Como presente de casamento, Miles o leva para uma viagem. Fanático por vinhos, Miles tem a intenção de passar uma semana inesquecível, visitando vinícolas, provando a maior quantidade de vinho que os dois suportarem, jogando golfe e apreciando os melhores restaurantes que encontrarem pelo caminho.
Se você assistiu ao longa Sideways - entre umas e outras, estrelado por Paul Giamatti e Thomas Haden Church, conhece essa história. Mas não estou aqui para falar do filme. E sim do livro que deu origem a ele, Amigos e vinhos, mulheres à parte, do escritor americano Rex Pickett.
Publicado no Brasil pela editora Rocco no início deste ano, Amigos e vinhos, mulheres à parte tem 379 páginas de leitura fácil, empolgante e muito divertida.
O Oscar de melhor roteiro adaptado (por Alexander Payne - que também dirigiu o filme - e Jim Taylor) que Sideways ganhou foi mesmo bem merecido. Grande parte do sucesso da adaptação se deve ao forte apelo cinematográfico que tem o romance.
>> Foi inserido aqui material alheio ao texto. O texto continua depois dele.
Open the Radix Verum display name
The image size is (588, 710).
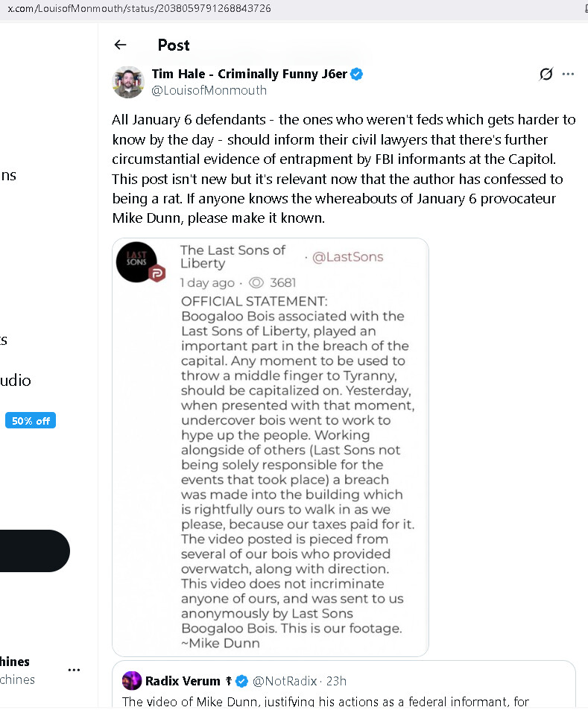coord(183,681)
Miles, o narrador, vê aquela semana com Jack - até pouco tempo um solteirão incorrigível - não só como uma despedida de solteiro, mas também como o fim da relação de amizade que eles mantiveram por tantos anos, pois são amigos desde os tempos da faculdade. Após o casamento, Jack terá outros afazeres, assumirá responsabilidades, e terá de se afastar dos amigos, se quiser ter sucesso na vida de casado. É o que pensa Miles.
Jack vê a viagem com outros olhos. Para ele, aquela é a sua última chance de conquistar mulheres e aproveitar seus últimos dias sem aliança na mão esquerda. Além de ser uma ótima chance para ajudar o amigo a conseguir uma garota, coisa que Miles não consegue há tempos.
A vontade do "escritor frustrado" é deixar as mulheres à parte. Mas nem bem chegam em Santa Inez, paraíso vinícola da Califórnia (é o que o livro me faz proclamar), e Jack já inicia sua "caçada".
Ele fica encantado ao ver Maya, garçonete do restaurante que Miles freqüenta quando visita Santa Inez. Ela é uma linda mulher (morena, no livro; loura, no filme), inteligente, divertida, e que entende muito de vinhos. Jack tenta aproximar mais ainda seu amigo da bela garçonete, pois Miles nunca passou do "oi, tudo bem?" e algumas palavras trocadas, sem maiores intenções.
Mas Miles ainda não se recuperou do divórcio com Victoria, mulher com quem foi casado por oito anos e de quem se separou há dois. O que ele menos quer no momento é se envolver com alguém. Suas preocupações são outras: seu livro se encontra nas mãos de uma pequena e respeitada editora, podendo ser aprovado e publicado. E ainda tem em mente a esperança de reconquistar sua ex-esposa.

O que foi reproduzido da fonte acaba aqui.